*** EXCERPTED TEXT ***

Goal: To develop new tools that will help healthcare providers identify mutations in brain tumors, allowing children to receive the best treatment strategy.
A type of incurable brain cancer called high-grade astrocytomas (HGA) is taking the lives of children and young adults. Genome Canada and CIHR-funded researchers have identified mutations in a particular gene in a significant fraction of children and young adults with this brain tumor. These mutations partly explain why this cancer remains unresponsive to treatments.
Now, the team led by Drs. Nada Jabado, Jacek Majewski and Tomi Pastinen will develop new tools that will help healthcare providers identify these mutations in brain tumors, allowing children to receive the best treatment strategy. Using next-generation genomic technologies, they are looking for potential targets for drug treatment.
- Gained better understanding of how high-grade astrocytoma (HGA) mutation influences tumour growth. New 2017 Genome Canada-funded project (Tackling childhood brain cancer at the root to improve survival and quality of life) continues to look for new alterations and specific vulnerabilities as targets for therapy.

*** End of EXCERPTED TEXT ***
*** AVAILABLE DATA ***

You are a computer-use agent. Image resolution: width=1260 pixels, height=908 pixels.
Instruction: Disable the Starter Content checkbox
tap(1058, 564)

*** End of AVAILABLE DATA ***

Please check each statement against the text on childhood brain cancer above and answer yes or no, quoting the text's exact words that decide it.
1. The mutations the researchers identified partly account for why high-grade astrocytomas do not respond to treatment.
2. The researchers who identified the mutations were funded by Genome Canada alone.
3. High-grade astrocytoma is described as a curable brain cancer.

1. Yes: "These mutations partly explain why this cancer remains unresponsive to treatments."
2. No: "Genome Canada and CIHR-funded researchers"
3. No: "A type of incurable brain cancer called high-grade astrocytomas (HGA)"